Pull out every line of the listing that contains the string "width", matching case exactly.

# Extracted material:
****************************************

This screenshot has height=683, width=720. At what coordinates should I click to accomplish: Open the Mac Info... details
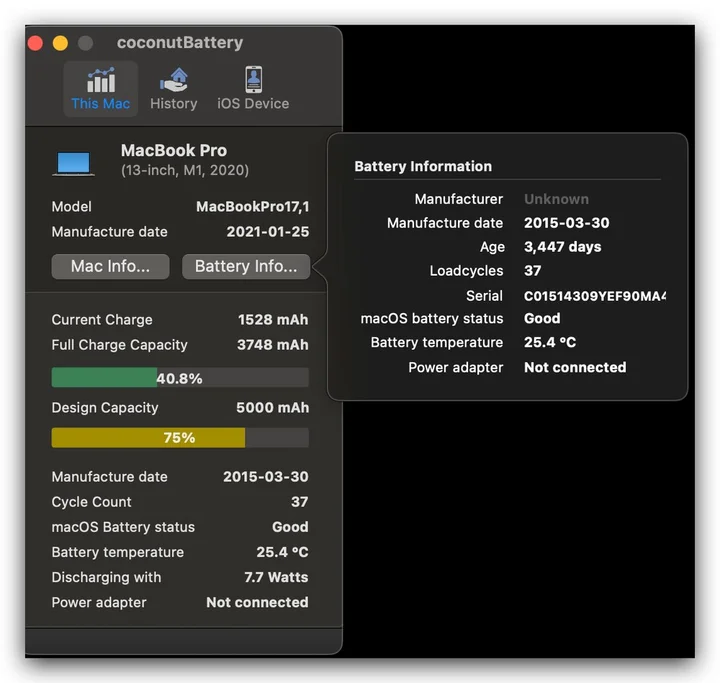coord(110,266)
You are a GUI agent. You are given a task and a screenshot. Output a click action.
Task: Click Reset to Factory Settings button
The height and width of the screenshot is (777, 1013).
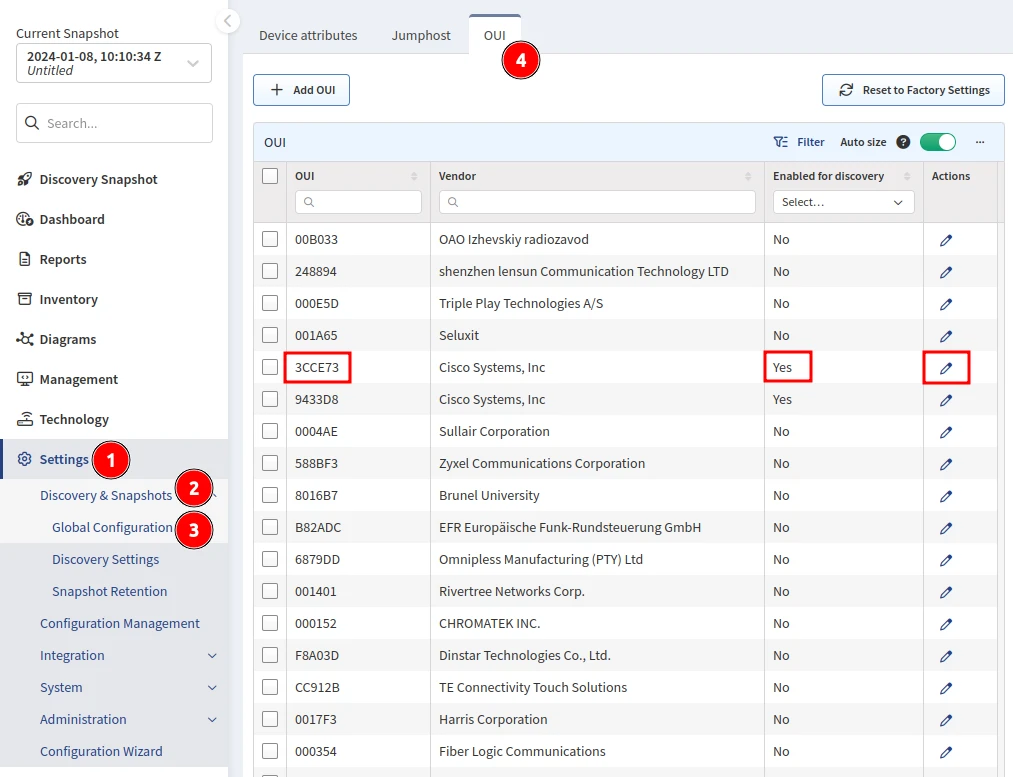(913, 90)
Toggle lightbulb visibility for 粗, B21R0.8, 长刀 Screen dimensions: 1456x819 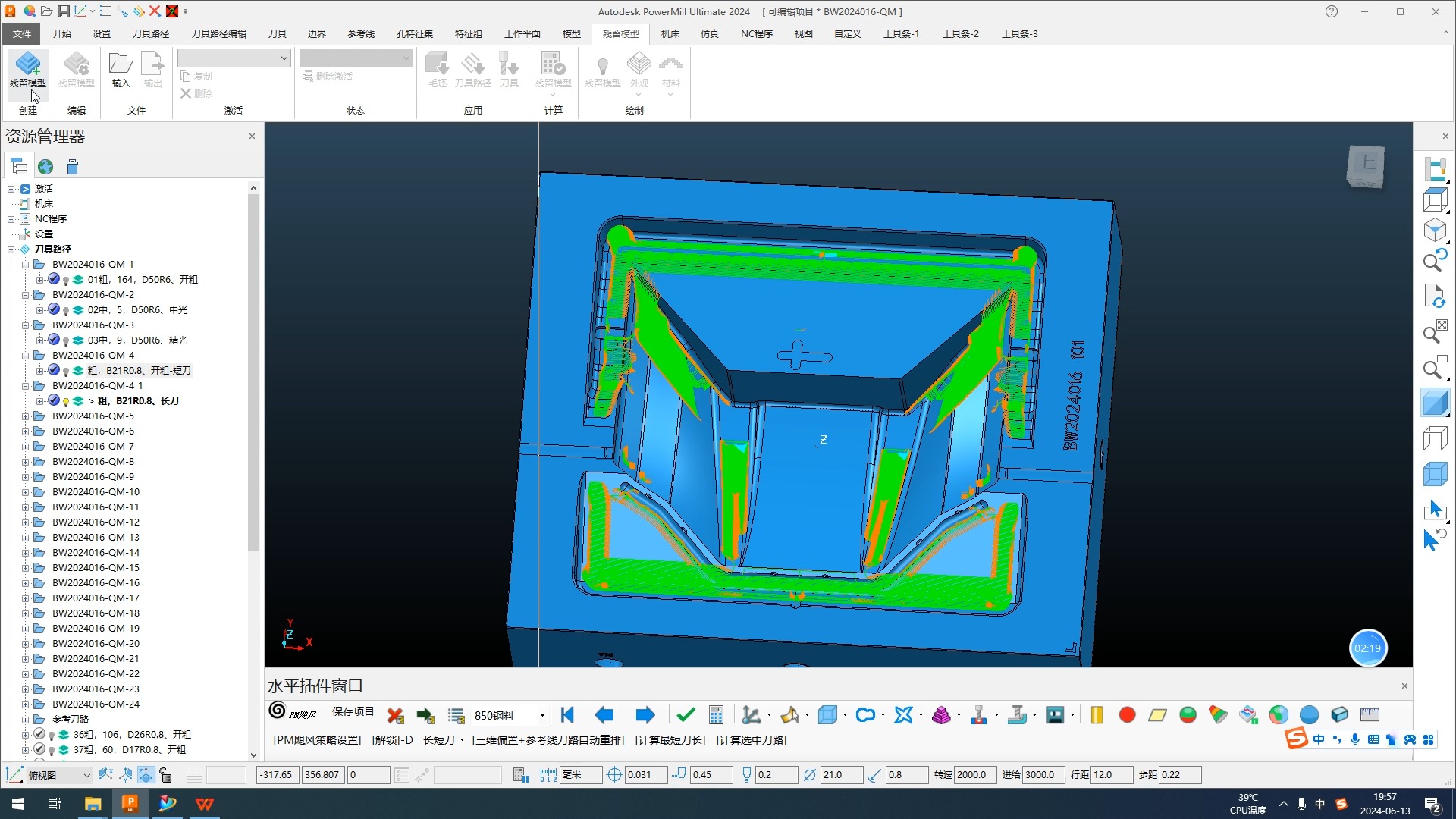(x=66, y=401)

****************************************

# Result of the task:
This screenshot has height=683, width=720. At what coordinates should I click to accomplish: Open the Mac Info... details
The height and width of the screenshot is (777, 1013).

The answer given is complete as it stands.